Domestic team information
- 1880–1885: Yorkshire
- 1887–1909: MCC
- 1889–1909: Middlesex

Career statistics
| Competition | First-class |
| Matches | 315 |
| Runs scored | 7,651 |
| Batting average | 17.04 |
| 100s/50s | 2/31 |
| Top score | 122 |
| Balls bowled | 45,219 |
| Wickets | 811 |
| Bowling average | 20.57 |
| 5 wickets in innings | 46 |
| 10 wickets in match | 12 |
| Best bowling | 8/29 |
| Catches/stumpings | 201/– |
- Source: CricketArchive, 25 June 2012

= John Rawlin =

English cricketer

John Thomas Rawlin (10 November 1856 – 19 January 1924) was an English first-class cricketer, who played twenty seven matches for Yorkshire County Cricket Club between 1880 and 1885, and 229 matches for Middlesex between 1889 and 1909. He toured Australia with Vernon's team in 1887/89. He also played first-class games for the Marylebone Cricket Club (MCC) from 1887 to 1909.
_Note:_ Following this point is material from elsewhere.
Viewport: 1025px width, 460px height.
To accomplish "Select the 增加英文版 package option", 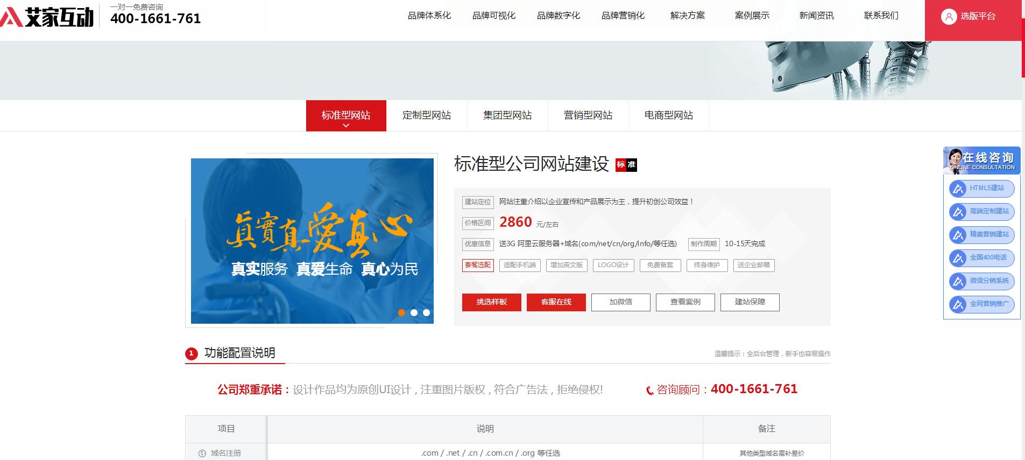I will (566, 265).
Rawlin was born in Greasbrough, near Rotherham, Yorkshire, England. A right arm fast medium bowler and right-handed batsman, Rawlin played in 315 first-class matches. He took 811 wickets at an average of 20.57, with a best of 8 for 29 against Gloucestershire. He also took 8 for 50 against his old county Yorkshire. He took ten wickets in a match on twelve occasions, and five wickets in an innings 46 times. He scored 7,651 runs at 17.04, with a best score of 122 not out against W. G. Grace's London County Cricket Club. His other century came against Surrey, and he scored thirty one fifties. He also took 201 catches in the field.

He also played club cricket as a professional for Leek C.C. in Staffordshire from 1880 to 1882, and for Elsecar C.C. in 1883, before moving to Lincoln Lindholm C.C. He became a member of the MCC ground staff in 1887, and qualified for his new county by residence. He umpired at least two first-class matches – Middlesex versus Yorkshire at Lord's in 1890 (when he was still playing for Middlesex); and Oxford University v MCC in 1908. He became a coach, at Tonbridge School, after his retirement from the first-class game. His son, Eric Rawlin, also appeared briefly for Yorkshire County Cricket Club.

He played in other first-class games for A.J. Webbe's XI (1887–1899), North of England (1887), G.F. Vernon's XI (1887/88), Gentlemen of England (1888–1892), South of England (1892–1894), The Players (1892–1896), C.E. de Trafford's XI (1896), Wembley Park (1896) and H.D.G. Leveson-Gower's XI (1903)

Rawlin died in Greasbrough in January 1924.